### Extrait fourni
——————————

En fait, le dissentiment sur les frais de scolarité ne tient pas la route. La juste part n’est pas dans combien l’étudiant va payer, car d’une façon ou d’une autre, à en croire la ministre, il va rendre à la société le coût de ses études par les impôts. La juste part est avant tout une question de temps, ou dit autrement, il s’agit de choisir le moment opportun pour faire sa juste part
Est-ce profitable pour l’État que l'étudiant fasse sa part pendant les études? Non, car :
1) 70% des étudiants travaillent pour payer leurs études et si l’abondante littérature sur le sujet ne vous a pas convaincu de son impact sur la performance à l’école, il n’en demeure pas moins que d’occuper un emploi demande du temps et ralentit la progression des étudiants (une moyenne de 13,5 crédits par session) (Le travail rémunéré et les études universitaires, FEUQ, 2011). Le coût réel d’une session étant beaucoup plus élevé que la hausse proposée, il n’est pas difficile de comprendre que l’étudiant qui complète ses études dans le temps prescrit est plus rentable que celui qui doit allonger celles-ci;
2) il entérine le principe utilisateur-payeur. Un système que même ceux qui l’entretiennent dénoncent parce qu’il ne tient pas compte de l’aversion du risque (Bernoulli, Specimen theoriae novae de mensura sortis, 1738) et de la réalité du marché. Si certains ne choisissent pas un programme en fonction de sa rentabilité (emploi), pour d’autre, il y tout de même une angoisse à payer pour des études supérieures à chaque session sans aucune garantie de qualité d’enseignement. On parle d’un investissement important de temps et d’argent qui place l’étudiant le plus souvent dans une situation financière précaire. D’où sans doute pourquoi 38,2% des étudiants interrogés considèrent l’argent comme la principale raison d’abandon des études (Sources et modes, 2011). En mettant le fardeau des frais de scolarité pendant les études, le gouvernement nuit à la diplomation et les 500 000$ que fait un étudiant universitaire disparaissent. Ici, il ne faut pas croire qu’on doive totalement faire disparaître l’aversion du risque en modelant nos universités sur les besoins des entreprises, nous devons au contraire, sans rejeter l’entreprise privée, assurer l’autonomie du réseau universitaire en mutualisant le risque par son déplacement vers un profit à long terme.

——————————

### Données enregistrées
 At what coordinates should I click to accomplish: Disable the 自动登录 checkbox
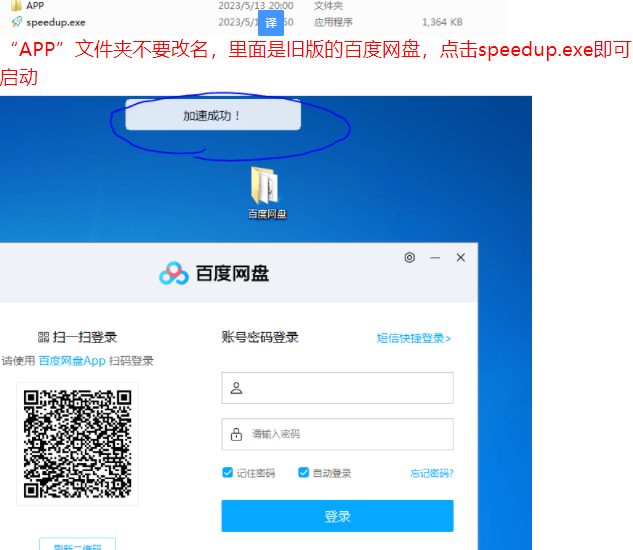tap(304, 473)
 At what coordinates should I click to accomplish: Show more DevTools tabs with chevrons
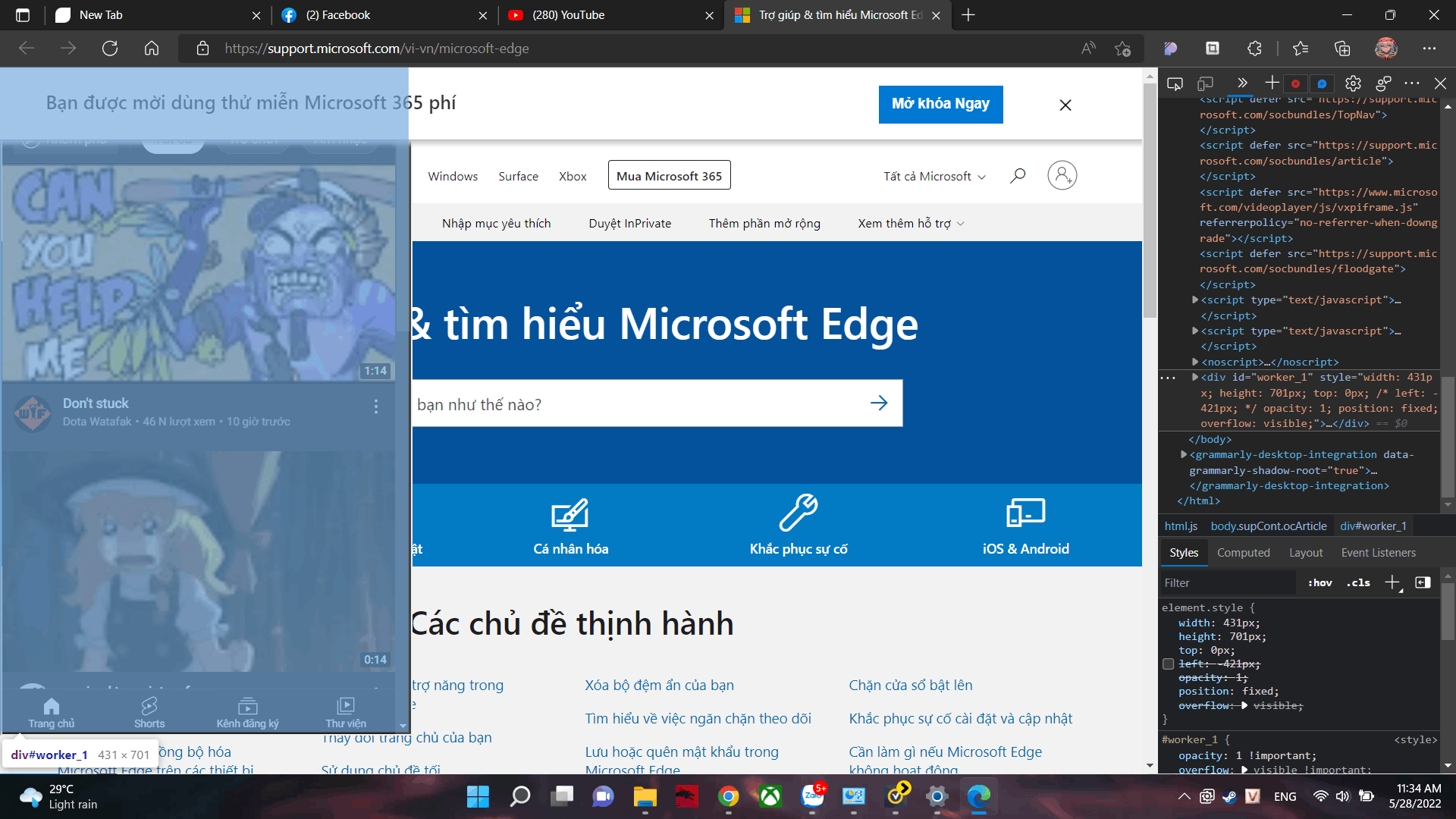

——————————

D'après le texte sur les frais de scolarité, quel pourcentage des étudiants interrogés voient dans l'argent la principale raison d'abandon des études ?

38,2 %